Posicionamento foi divulgado após as falas do presidente Jair Bolsonaro que ameaçam a instituição

Produtores, cineastas, roteiristas, atores e outras pessoas ligadas à cultura no estado lançaram ontem (7) um manifesto em defesa do cinema nacional e da Agência Nacional de Cinema (Ancine).

O posicionamento foi divulgado após as falas do presidente Jair Bolsonaro que ameaçam a instituição. 

A iniciativa foi da Associação de Produtores e Cineastas da Bahia (APCBahia). Nomes como Wagner Moura, Henrique Dantas, Helena Ignez, Orlando Senna e outros assinam o documento. 

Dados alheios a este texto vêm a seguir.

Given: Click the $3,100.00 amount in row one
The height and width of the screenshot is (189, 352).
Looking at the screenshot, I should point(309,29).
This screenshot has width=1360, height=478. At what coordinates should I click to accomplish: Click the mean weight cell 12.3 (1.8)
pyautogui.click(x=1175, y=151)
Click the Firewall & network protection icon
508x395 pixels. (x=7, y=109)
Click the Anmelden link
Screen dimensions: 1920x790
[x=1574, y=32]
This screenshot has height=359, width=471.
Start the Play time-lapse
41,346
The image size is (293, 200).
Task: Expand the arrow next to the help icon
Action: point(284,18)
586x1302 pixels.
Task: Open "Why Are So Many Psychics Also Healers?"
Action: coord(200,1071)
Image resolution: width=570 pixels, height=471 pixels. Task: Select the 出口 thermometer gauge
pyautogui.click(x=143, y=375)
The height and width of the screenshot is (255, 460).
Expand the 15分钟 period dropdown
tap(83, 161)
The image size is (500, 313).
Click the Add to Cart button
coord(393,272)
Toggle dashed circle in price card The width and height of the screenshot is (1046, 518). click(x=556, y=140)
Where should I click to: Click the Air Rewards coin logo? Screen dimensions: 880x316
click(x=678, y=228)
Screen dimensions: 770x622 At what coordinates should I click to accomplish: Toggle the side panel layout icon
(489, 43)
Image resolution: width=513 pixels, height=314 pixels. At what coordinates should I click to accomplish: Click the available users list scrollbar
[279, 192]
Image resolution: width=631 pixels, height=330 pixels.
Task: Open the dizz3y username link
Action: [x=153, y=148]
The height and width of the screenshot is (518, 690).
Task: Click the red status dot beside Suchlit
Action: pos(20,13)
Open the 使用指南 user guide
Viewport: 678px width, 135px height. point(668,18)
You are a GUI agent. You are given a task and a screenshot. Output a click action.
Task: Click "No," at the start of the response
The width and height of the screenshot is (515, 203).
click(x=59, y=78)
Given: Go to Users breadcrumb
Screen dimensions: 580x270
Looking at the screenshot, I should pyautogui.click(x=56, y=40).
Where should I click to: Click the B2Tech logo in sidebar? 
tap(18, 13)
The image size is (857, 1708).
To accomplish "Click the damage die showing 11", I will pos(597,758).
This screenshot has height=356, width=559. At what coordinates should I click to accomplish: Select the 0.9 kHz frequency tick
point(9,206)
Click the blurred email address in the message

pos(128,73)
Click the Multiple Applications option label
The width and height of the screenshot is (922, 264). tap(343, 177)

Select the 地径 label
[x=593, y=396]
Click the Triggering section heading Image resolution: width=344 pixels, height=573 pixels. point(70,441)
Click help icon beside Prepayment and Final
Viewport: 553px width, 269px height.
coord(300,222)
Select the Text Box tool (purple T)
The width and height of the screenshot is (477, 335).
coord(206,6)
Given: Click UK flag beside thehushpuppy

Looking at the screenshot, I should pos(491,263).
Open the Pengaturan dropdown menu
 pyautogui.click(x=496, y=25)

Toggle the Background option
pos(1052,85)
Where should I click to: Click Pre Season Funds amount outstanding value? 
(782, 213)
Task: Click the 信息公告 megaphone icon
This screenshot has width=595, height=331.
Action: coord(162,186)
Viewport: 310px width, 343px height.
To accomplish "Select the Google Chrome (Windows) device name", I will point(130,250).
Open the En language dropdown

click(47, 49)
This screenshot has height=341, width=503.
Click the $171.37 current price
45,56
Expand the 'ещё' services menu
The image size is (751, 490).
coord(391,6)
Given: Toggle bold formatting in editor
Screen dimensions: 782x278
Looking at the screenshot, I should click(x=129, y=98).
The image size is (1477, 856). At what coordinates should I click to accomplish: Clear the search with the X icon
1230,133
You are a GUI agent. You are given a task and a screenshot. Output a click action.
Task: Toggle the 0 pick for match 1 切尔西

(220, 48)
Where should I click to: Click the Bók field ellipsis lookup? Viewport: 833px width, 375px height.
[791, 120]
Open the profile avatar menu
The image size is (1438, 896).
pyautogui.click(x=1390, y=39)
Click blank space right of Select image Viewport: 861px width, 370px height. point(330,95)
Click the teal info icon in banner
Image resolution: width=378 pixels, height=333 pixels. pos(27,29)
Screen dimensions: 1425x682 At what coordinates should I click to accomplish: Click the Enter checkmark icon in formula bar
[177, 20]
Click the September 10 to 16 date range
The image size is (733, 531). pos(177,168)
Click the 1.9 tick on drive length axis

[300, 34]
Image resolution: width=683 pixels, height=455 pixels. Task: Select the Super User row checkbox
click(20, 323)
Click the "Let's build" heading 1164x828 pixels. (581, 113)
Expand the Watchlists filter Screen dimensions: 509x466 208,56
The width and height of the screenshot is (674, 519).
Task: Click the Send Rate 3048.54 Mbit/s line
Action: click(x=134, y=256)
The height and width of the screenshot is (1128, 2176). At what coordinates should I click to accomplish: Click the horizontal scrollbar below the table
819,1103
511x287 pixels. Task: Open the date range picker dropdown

O manifesto acusa o governo de querer "destruir a autonomia da sociedade civil" e substituir pela "barbárie".

O documento também afirma que o governo federal investe "como um trem desgovernado" contra o cinema nacional.

"Não imaginávamos tamanha sanha predatória, justamente porque o mercado audiovisual é um setor fora da curva da crise econômica que o pais enfrenta", diz o manifesto.

O texto critica ainda o que chama de desmonte da Ancine, apontada como essencial para o crescimento do setor nacionalmente.

Os profissionais do cinema relacionam o ataque atual ao que aconteceu com a Embrafilme, na década de 90, extinta pelo governo do ex-presidente Fernndo Collor, o que "provocou uma crise profunda no cinema brasileiro, cuja retomada foi longa, lenta e penosa".